Fluxspace ne se lance pas : il demande un fichier de config ( bon je me dis ca sent la lecture de man : et la nan dit tout la page man de fluxspace existe pas  :Sad:  )

On peut régler la vitesse de la souris ? 

Peut on enlever le sale thème par défault des applications GNOME ( sous GNOME 2 c'était un autre )

Euh, j'ai honte ... coment on change le fond d'écran ?   :Embarassed: 

Bah voila toutes le questions que je vais devoir résoudre pour enfin avoir un gestionnaire facile à utiliser, beau et rapide.

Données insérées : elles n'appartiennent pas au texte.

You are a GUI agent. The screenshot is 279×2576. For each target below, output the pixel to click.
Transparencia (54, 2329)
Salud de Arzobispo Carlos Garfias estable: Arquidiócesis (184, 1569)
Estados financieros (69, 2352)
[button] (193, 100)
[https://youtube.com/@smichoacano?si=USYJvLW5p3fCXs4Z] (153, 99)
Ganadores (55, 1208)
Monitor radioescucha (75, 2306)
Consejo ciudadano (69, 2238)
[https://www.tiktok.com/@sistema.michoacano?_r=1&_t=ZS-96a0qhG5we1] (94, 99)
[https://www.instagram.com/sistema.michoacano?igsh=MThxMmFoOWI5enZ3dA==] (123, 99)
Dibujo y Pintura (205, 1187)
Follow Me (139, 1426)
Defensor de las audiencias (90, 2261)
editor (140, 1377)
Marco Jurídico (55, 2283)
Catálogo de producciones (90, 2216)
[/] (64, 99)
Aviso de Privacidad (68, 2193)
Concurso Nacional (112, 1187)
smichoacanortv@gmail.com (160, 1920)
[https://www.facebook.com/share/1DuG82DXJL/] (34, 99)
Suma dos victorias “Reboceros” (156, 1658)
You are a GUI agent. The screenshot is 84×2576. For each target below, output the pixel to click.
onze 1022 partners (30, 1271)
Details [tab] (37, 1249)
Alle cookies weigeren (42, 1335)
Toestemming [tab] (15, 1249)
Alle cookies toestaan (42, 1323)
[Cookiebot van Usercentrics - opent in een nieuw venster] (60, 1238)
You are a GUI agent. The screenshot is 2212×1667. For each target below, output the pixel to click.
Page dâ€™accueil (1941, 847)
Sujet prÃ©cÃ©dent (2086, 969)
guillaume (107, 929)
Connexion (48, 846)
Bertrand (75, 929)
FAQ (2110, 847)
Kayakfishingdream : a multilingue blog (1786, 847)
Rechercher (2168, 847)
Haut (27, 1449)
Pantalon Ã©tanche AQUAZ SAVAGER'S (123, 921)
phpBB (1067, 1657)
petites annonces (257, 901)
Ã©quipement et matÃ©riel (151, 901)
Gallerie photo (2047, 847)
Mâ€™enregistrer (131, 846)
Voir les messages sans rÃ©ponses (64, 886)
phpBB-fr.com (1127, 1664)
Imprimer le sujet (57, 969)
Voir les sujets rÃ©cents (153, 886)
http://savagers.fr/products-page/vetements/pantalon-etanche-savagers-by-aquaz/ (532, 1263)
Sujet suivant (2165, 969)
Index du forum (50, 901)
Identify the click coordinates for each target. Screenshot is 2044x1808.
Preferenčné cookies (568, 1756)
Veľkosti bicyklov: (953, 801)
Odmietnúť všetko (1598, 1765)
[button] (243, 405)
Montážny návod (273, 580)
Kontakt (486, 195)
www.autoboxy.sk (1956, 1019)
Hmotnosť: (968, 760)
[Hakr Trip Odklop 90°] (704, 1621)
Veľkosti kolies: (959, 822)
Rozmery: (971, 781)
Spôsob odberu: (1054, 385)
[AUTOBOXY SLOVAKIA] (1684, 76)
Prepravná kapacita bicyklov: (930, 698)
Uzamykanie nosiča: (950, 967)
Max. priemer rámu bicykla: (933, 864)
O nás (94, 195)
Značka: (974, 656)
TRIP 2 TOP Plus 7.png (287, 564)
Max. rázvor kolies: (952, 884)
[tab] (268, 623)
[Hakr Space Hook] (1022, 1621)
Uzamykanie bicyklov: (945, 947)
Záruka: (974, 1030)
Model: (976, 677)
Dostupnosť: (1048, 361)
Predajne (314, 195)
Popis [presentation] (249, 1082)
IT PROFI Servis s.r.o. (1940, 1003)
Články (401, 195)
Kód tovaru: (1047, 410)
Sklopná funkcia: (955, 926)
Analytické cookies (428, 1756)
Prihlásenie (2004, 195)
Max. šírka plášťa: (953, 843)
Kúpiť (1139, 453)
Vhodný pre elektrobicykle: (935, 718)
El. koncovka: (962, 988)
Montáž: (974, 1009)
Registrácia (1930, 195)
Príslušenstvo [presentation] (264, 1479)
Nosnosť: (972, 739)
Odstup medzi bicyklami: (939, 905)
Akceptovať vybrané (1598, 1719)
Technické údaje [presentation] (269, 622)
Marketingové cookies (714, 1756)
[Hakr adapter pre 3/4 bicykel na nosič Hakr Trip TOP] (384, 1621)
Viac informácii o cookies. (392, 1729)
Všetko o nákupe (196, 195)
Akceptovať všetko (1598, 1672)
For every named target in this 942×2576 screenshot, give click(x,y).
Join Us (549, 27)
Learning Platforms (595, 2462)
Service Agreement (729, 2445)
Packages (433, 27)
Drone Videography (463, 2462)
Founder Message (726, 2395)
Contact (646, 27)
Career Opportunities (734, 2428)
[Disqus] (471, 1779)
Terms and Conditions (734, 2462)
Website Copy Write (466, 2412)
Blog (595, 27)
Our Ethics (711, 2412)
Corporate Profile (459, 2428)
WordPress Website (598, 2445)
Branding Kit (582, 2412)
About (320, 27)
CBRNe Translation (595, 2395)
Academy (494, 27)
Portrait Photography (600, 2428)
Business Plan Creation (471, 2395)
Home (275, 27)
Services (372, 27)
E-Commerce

Si quelqu'un aurait une ou deux reponses, n'hésitez pas   :Smile: 

----------

## sireyessire

 *Oo Thior oO wrote:*   

> je viens d'insatller fluxbox. Premiere impression : économie du bureau : bravo pour les petites polices par défault, menu simple et coquet  
> 
> Niveau lancement du gestionnaire : Wah ! Trop rapide.

 

c trop bon hein ?  :Cool: 

 *Quote:*   

> 
> 
> Euh, j'ai honte ... coment on change le fond d'écran ?  
> 
> 

 dans le fichier .fluxbox/init tu mets fbsetbg ton image en rootcommand

```
session.screen0.rootCommand:    fbsetbg -f ~/.fluxbox/*.jpg 
```

----------

## scout

 *Oo Thior oO wrote:*   

> Euh, j'ai honte ... coment on change le fond d'écran ?   

 

Tu utilises la commande fbsetbg

pour avoir la transparence dans les consoles, n'oublies pas de lire ceci http://www.xs4all.nl/~hanb/software/fluxbox/fbsetbg.html

typiquement, dans .fluxbox/init tu te met une ligne

session.screen0.rootCommand:    bash ~/.fluxbox/scriptperso

et apres dans .fluxbox/scriptperso:

#!/bin/bash

# le fond d'ecran

fbsetbg ~/.fluxbox/carrera4.jpg

#les trucs a lancer au demarrage

bbpager -w &

gaim &

synce-trayicon &

----------

## sireyessire

@scout:cool tu es l33t mais je t'ai grillé   :Laughing:   :Laughing:   :Laughing: 

----------

## scout

 *sireyessire wrote:*   

> @scout:cool tu es l33t mais je t'ai grillé    

 

ouais, mais mon post il est mieux, nanananerrreeeuuhhh   :Razz:   :Razz:   :Razz: 

----------

## Oo Thior oO

Ok merci, je regarderais ca au plus vite.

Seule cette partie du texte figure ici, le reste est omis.